Expertise and Resources:

  • In 2006, ELI filed a “friend of the court” brief with the U.S. Supreme Court in Rapanos v. United States. ELI's amicus curiae brief in the critical Rapanos case represented ELI’s first (and, to date, only) participation in litigation. Justice Kennedy cited ELI’s brief favorably in his Rapanos concurrence, the opinion from the ruling that most courts and legal observers agree articulates the principal test for Clean Water Act jurisdiction.

  • In 2007, ELI released the Clean Water Act Jurisdictional Handbook. The updated 2012 version — Clean Water Act Jurisdictional Handbook (2d edition, 2012) has subsequently served as an accessible resource explaining the law, compiling the relevant scientific studies, and providing a set of jurisdictional checklists.

  • In 2007, ELI published Anchoring the Clean Water Act: Congress’s Constitutional Sources of Power to Protect the Nation’s Waters, which identifies the constitutional basis of Congress’s authority to protect waterways and explains what the Supreme Court has said about these constitutional powers in past cases.

  • In 2011, ELI published America’s Vulnerable Waters: Assessing the Nation’s Portfolio of Vulnerable Aquatic Resources since Rapanos v. United States, a report assessing what types of wetlands and waters are not being protected by the federal regulatory agencies since Rapanos. ELI examined U.S. Army Corps of Engineers and state regulatory practices to conduct this assessment. The report also evaluates which states lack regulatory programs for these waters. This report is a useful tool for state wetland professionals or conservation enthusiasts interested in filling gaps in federal regulation for vulnerable wetlands, streams, or other aquatic resources.
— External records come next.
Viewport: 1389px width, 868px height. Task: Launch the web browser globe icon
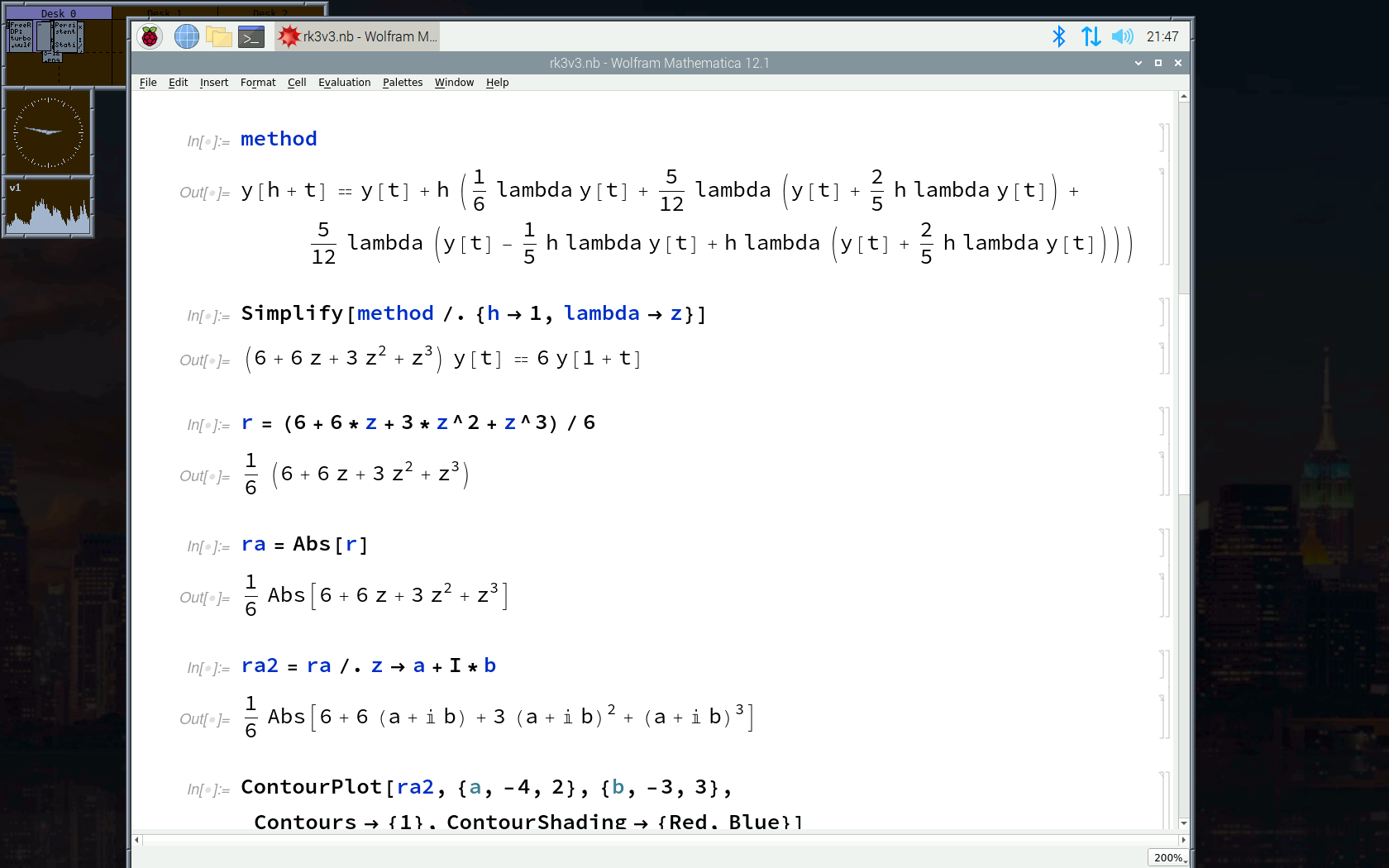[x=186, y=36]
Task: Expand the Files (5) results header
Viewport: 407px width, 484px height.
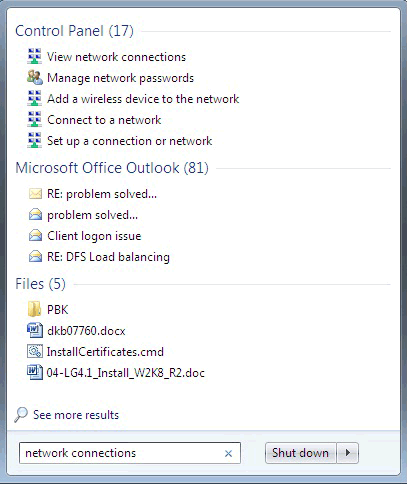Action: click(x=40, y=284)
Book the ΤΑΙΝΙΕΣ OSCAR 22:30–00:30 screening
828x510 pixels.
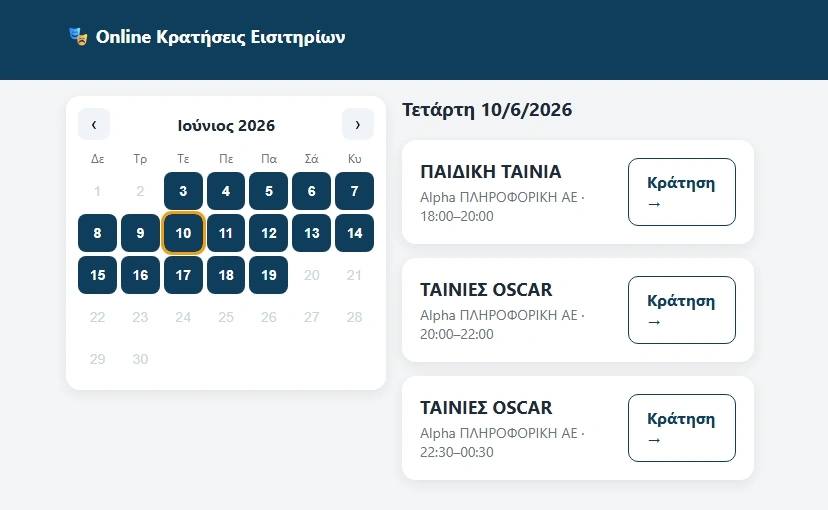[x=682, y=428]
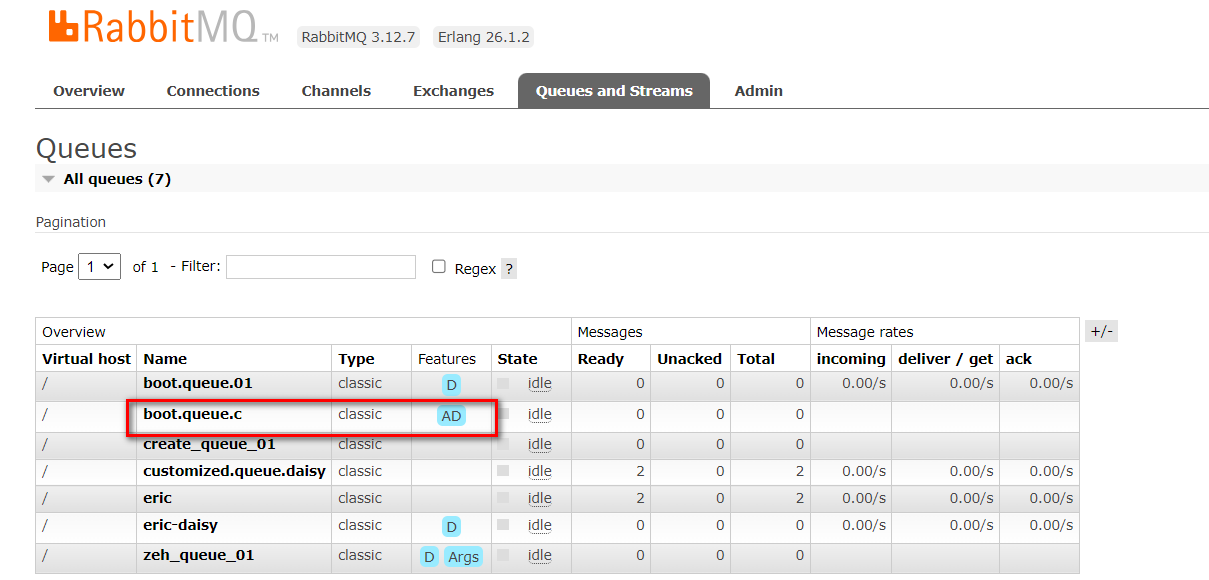
Task: Enable the Regex filter checkbox
Action: 438,267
  • In 2013, ELI released a 50-state study identifying laws that can limit the ability of state agencies to protect wetlands, streams, and other water resources more broadly than federal law. The study, State Constraints: State-Imposed Limitations on the Authority of Agencies to Regulate Waters Beyond the Scope of the Federal Clean Water Act (May 2013), finds that over two-thirds of all U.S. states have versions of these “stringency” and property rights laws.

  • After the January 2020 adoption of the "Navigable Waters Protection Rule" ELI identified the likely implications for state programs across the U.S.
  • The National Wetlands Newsletter, published by ELI since 1978, provided extensive coverage of the jurisdictional issue. For example:

    • The Historical Scope of Clean Water Act Jurisdiction (2011). Jon Devine, Joan Mulhern, Jan Goldman-Carter, James Murphy, Rebecca Hammer, and Jared Thompson go through the history of the Clean Water Act and the original extent of its jurisdiction to cover “Waters of the United States.” (33(6):13).
    • Searching for a Significant Nexus Using Proximate Causation and Foreseeability Principles (Excerpt Part I) (2011). Lawrence R. Liebesman, Rafe Petersen, and Michael Galano look at applying the principles of proximate causation and foreseeability to Justice Anthony Kennedy’s significant nexus test to help clarify the scope of jurisdictional waters under the 2006 Rapanos decision. (33, 1:10).
    • Rapanos v. United States: Searching for a Significant Nexus Using Proximate Causation and Foreseeability Principles (Excerpt: Part II) (2011). Lawrence R. Liebesman, Rafe Petersen, and Michael Galano continue their article and focus on proximate causation and the Rapanos guidance issued by the U.S. Environmental Protection Agency and U.S. Army Corps of Engineers in 2007. (33(20):14).
    • Happy Anniversary, Rapanos...Now What? (2007). Bruce Myers and Roxanne Thomas survey the legal tests used in determining jurisdiction in a post-Rapanos setting. (29(4):14).
    • Rapanos v. United States: Wading Through Murky Waters (2006). James Murphy reviews the history of the Clean Water Act and how the U.S. Environmental Protection Agency and U.S. Army Corps of Engineers could interpret the Supreme Court’s ruling. (29(5):1).